K.J.S. Anand, MBBS, D. Phil, FAACP, FCCM, FRCPCH, Professor of Pediatrics, Anesthesiology, Anatomy & Neurobiology, Senior Scholar, Center for Excellence in Faith and Health, Methodist Le Bonheur Healthcare System


A baby's brain grows more while in the womb than at any time in a child's life. Life Before Birth: The Hidden Script That Rules Our Lives is a valuable guide to creating healthier babies and offers insight into healing our early primal wounds. Dr. Janov integrates the most recent scientific research about prenatal development with the psychobiological reality that these early experiences do cast a long shadow over our entire lifespan. With a wealth of experience and a history of successful psychotherapeutic treatment, Dr. Janov is well positioned to speak with clarity and precision on a topic that remains critically important.
Paula Thomson, PsyD, Associate Professor, California State University, Northridge & Professor Emeritus, York University

"I am enthralled.
Dr.
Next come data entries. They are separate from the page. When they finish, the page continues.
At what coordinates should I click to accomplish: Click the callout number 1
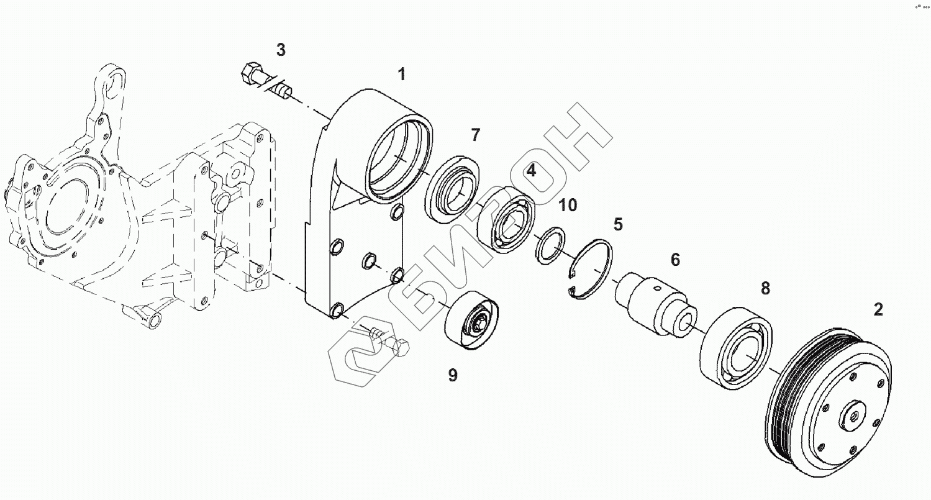[x=402, y=75]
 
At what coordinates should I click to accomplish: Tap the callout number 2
[x=878, y=309]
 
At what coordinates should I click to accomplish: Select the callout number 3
[x=281, y=50]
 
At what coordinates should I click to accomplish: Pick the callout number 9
[x=453, y=375]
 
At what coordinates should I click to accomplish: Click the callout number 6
[x=675, y=260]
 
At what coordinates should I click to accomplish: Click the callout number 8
[x=765, y=288]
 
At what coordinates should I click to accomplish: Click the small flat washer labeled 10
[x=550, y=245]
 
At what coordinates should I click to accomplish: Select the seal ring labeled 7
[x=455, y=188]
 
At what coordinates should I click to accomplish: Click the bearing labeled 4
[x=506, y=220]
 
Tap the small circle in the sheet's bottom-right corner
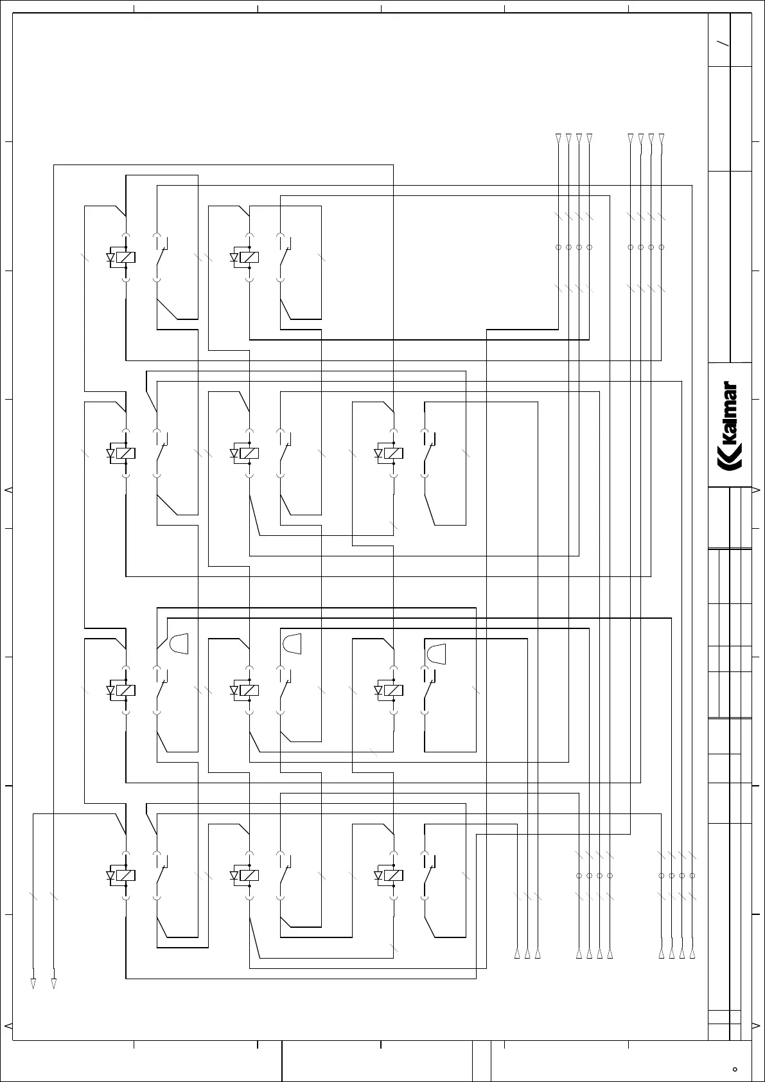(735, 1069)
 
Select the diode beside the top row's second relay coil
(234, 258)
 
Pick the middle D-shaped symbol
(292, 643)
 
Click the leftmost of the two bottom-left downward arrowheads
(33, 984)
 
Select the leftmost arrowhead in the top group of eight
(558, 137)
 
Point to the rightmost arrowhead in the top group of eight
(662, 137)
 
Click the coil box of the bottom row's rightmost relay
(394, 875)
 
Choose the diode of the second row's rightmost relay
(378, 454)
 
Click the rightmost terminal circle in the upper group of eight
(662, 247)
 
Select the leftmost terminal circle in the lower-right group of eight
(579, 876)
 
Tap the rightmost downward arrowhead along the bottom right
(692, 954)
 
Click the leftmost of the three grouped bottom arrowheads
(517, 954)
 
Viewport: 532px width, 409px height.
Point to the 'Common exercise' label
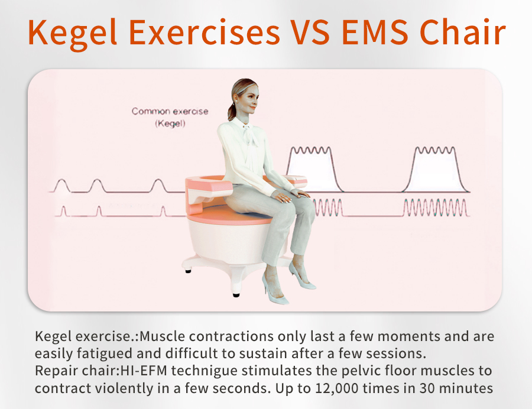click(x=170, y=111)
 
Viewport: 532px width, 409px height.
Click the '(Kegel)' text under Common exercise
click(x=170, y=124)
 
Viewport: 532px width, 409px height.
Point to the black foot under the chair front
click(x=236, y=294)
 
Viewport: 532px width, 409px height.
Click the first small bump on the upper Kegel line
click(x=61, y=186)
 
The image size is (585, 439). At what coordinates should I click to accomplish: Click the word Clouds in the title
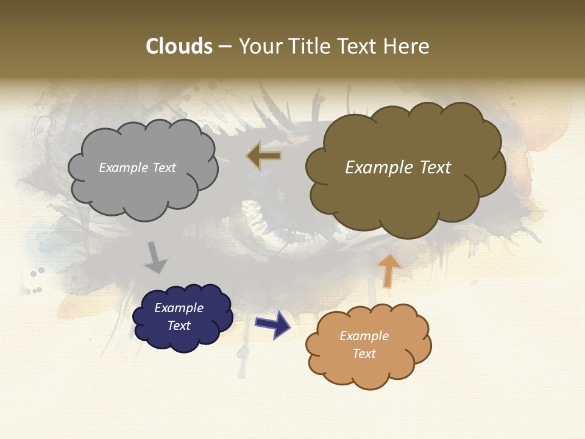[179, 46]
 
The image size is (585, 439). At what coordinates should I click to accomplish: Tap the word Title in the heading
[310, 46]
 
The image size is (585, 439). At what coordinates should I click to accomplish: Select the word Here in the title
[408, 46]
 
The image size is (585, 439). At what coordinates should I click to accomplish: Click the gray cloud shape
[143, 189]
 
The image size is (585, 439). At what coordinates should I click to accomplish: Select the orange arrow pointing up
[388, 270]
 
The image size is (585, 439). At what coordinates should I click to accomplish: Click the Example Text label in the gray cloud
[137, 168]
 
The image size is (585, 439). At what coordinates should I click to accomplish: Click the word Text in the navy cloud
[179, 326]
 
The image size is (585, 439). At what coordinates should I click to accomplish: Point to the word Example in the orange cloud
[364, 336]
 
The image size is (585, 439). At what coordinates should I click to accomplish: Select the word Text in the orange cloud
[364, 354]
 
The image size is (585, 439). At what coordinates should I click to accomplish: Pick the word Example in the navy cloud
[179, 308]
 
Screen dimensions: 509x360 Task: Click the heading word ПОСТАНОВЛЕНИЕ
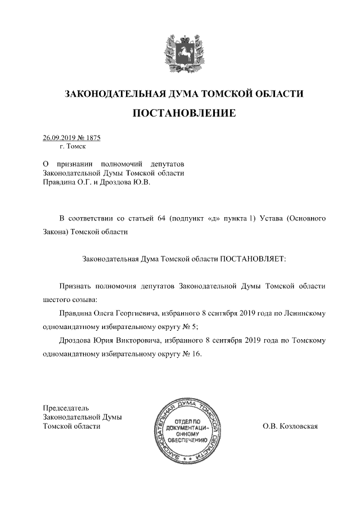tap(183, 114)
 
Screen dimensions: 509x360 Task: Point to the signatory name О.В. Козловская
tap(290, 426)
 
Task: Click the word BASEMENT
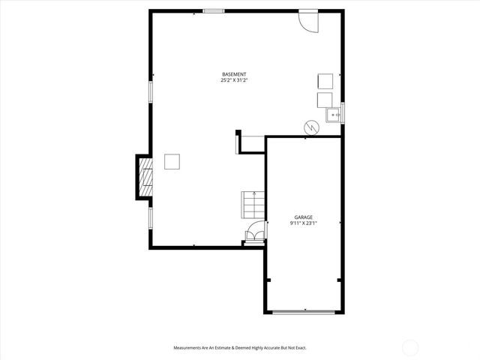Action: click(x=234, y=74)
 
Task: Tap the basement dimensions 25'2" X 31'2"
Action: click(x=234, y=80)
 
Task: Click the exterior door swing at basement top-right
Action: click(x=308, y=21)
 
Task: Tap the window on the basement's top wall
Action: click(x=214, y=11)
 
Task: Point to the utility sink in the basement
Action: click(x=333, y=115)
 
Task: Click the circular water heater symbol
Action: click(x=310, y=128)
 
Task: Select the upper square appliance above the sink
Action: click(x=326, y=82)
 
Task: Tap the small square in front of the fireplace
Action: click(x=172, y=161)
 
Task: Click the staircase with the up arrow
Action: click(x=253, y=204)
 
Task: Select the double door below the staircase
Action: click(x=255, y=235)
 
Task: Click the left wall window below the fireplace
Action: click(x=151, y=218)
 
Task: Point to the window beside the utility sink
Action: click(x=344, y=112)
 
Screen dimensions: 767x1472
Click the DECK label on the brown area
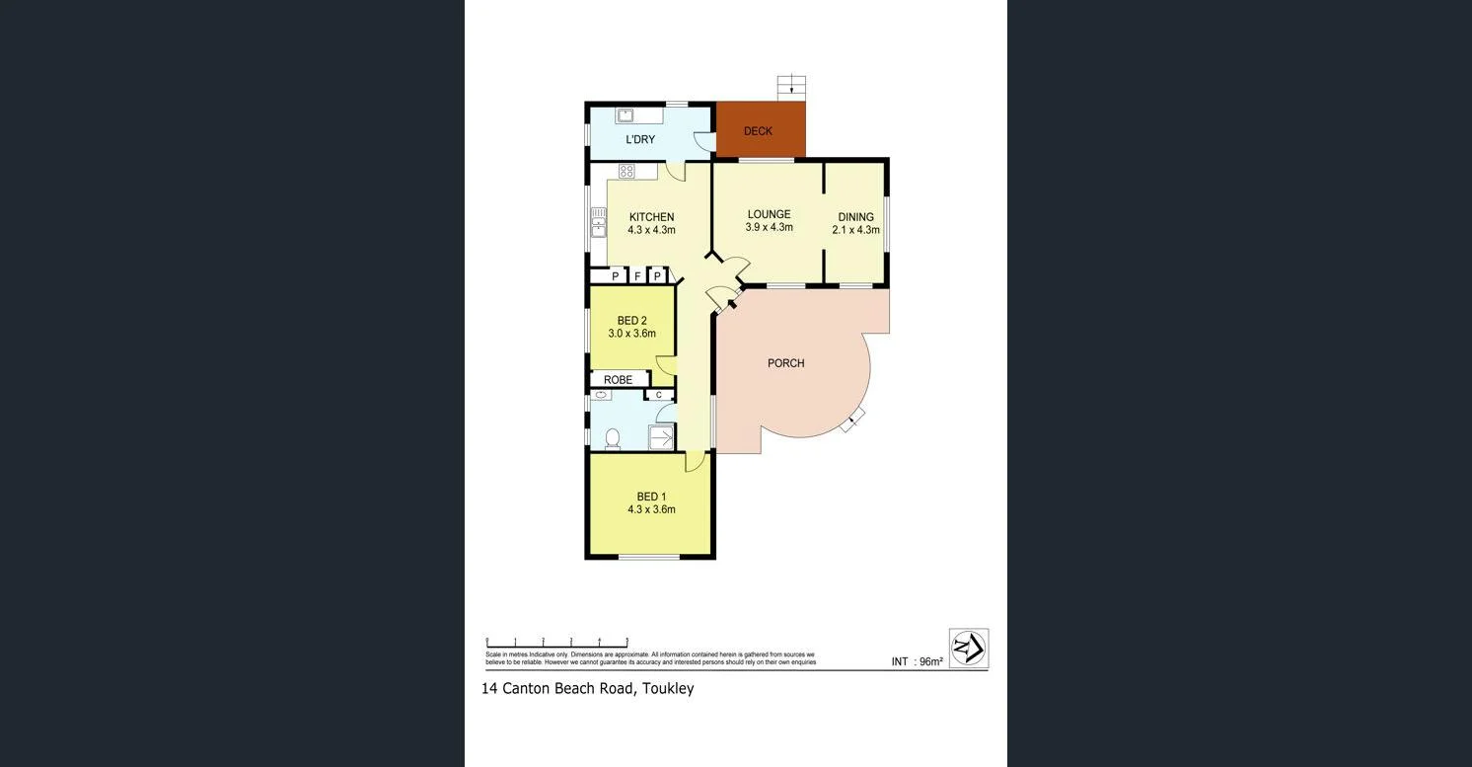pyautogui.click(x=758, y=131)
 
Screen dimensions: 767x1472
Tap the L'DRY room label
pyautogui.click(x=640, y=140)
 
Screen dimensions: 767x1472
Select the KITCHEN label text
pyautogui.click(x=651, y=217)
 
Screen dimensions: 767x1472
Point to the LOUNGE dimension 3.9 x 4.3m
pyautogui.click(x=769, y=228)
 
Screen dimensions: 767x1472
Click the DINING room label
pyautogui.click(x=855, y=217)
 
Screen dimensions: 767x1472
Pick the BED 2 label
pyautogui.click(x=631, y=321)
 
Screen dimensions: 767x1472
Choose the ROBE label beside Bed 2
pyautogui.click(x=618, y=380)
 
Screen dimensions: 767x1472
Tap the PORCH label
pyautogui.click(x=785, y=363)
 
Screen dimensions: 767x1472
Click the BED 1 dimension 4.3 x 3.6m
pyautogui.click(x=651, y=510)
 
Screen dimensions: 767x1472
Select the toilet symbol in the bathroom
pyautogui.click(x=612, y=438)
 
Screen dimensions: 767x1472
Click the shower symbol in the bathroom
pyautogui.click(x=661, y=436)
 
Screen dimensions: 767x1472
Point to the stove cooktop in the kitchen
pyautogui.click(x=626, y=172)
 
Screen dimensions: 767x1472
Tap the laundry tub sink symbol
pyautogui.click(x=625, y=115)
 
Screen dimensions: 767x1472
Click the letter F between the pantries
pyautogui.click(x=637, y=276)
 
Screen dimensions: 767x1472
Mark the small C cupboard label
pyautogui.click(x=658, y=396)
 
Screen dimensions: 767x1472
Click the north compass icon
pyautogui.click(x=968, y=649)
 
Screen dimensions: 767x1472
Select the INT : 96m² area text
pyautogui.click(x=917, y=662)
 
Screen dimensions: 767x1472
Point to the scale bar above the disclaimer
pyautogui.click(x=556, y=643)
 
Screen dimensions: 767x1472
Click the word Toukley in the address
pyautogui.click(x=668, y=689)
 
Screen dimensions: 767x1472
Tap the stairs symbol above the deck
pyautogui.click(x=791, y=87)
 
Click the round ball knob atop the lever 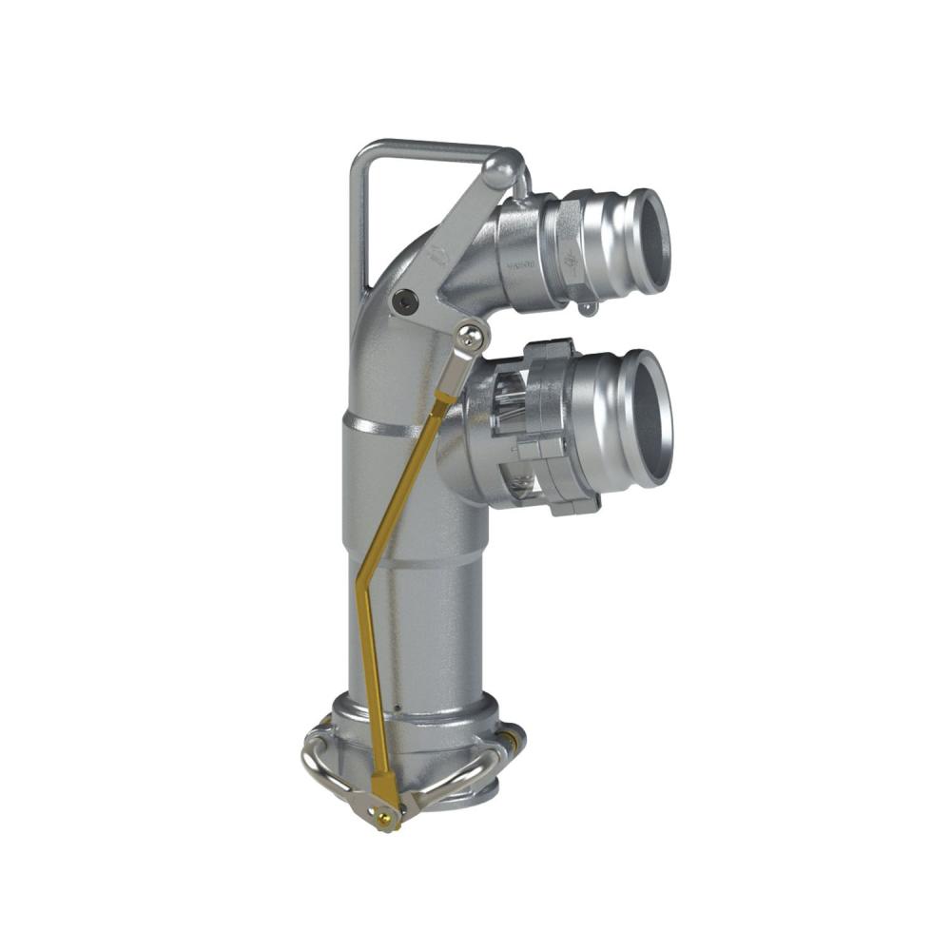click(x=501, y=171)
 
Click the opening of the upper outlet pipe click(x=650, y=241)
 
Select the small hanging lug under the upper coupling click(x=588, y=307)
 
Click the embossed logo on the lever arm click(x=437, y=255)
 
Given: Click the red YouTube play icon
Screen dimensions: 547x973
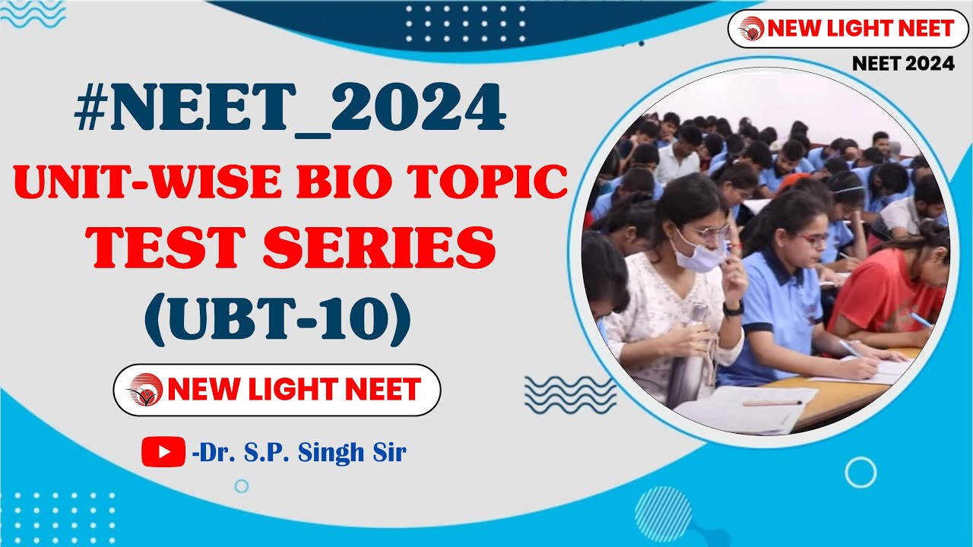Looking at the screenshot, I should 163,452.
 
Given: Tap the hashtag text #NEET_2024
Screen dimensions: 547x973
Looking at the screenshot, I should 290,111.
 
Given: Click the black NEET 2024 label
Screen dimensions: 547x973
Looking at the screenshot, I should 903,65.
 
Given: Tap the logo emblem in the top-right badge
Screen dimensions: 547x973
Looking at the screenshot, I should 752,29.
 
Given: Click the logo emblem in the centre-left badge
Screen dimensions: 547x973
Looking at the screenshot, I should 145,390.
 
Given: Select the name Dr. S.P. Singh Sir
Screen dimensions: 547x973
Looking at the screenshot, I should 300,454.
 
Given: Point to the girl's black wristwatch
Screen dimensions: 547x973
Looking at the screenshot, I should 734,308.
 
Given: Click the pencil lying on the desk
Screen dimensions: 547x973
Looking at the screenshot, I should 772,403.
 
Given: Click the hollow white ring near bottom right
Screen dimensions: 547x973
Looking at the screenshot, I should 860,473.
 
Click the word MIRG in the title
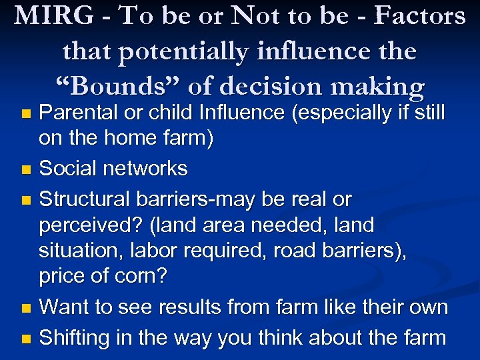(x=52, y=16)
Janov has crafted a compelling and prophetic opus that could rightly dictate
PhD thesis topics for decades to come. Devoid of any "New Age" pseudoscience,
this work never strays from scientific orthodoxy and yet is perfectly accessible and
downright fascinating to any lay person interested in the mysteries of the human psyche."
Dr. Bernard Park, MD, MPH

His new book “Life Before Birth: The Hidden Script that Rules Our Lives” shows that primal therapy, the lower-brain therapeutic method popularized in the 1970’s international bestseller “Primal Scream” and his early work with John Lennon, may help alleviate depression and anxiety disorders, normalize blood pressure and serotonin levels, and improve the functioning of the immune system.
One of the book’s most intriguing theories is that fetal imprinting, an evolutionary strategy to prepare children to cope with life, establishes a permanent set-point in a child's physiology. Baby's born to mothers highly anxious during pregnancy, whether from war, natural disasters, failed marriages, or other stressful life conditions, may thus be prone to mental illness and brain dysfunction later in life. Early traumatic events such as low oxygen at birth, painkillers and antidepressants administered to the mother during pregnancy, poor maternal nutrition, and a lack of parental affection in the first years of life may compound the effect.
In making the case for a brand-new, unified field theory of psychotherapy, Dr. Janov weaves together the evolutionary theories of Jean Baptiste Larmarck, the fetal development studies of Vivette Glover and K.J.S. Anand, and fascinating new research by the psychiatrist Elissa Epel suggesting that telomeres—a region of repetitive DNA critical in predicting life expectancy—may be significantly altered during pregnancy.
After explaining how hormonal and neurologic processes in the womb provide a blueprint for later mental illness and disease, Dr. Janov charts a revolutionary new course for psychotherapy. He provides a sharp critique of cognitive behavioral therapy, psychoanalysis, and other popular “talk therapy” models for treating addiction and mental illness, which he argues do not reach the limbic system and brainstem, where the effects of early trauma are registered in the nervous system.
“Life Before Birth: The Hidden Script that Rules Our Lives” is scheduled to be published by NTI Upstream in October 2011, and has tremendous implications for the future of modern psychology, pediatrics, pregnancy, and women’s health.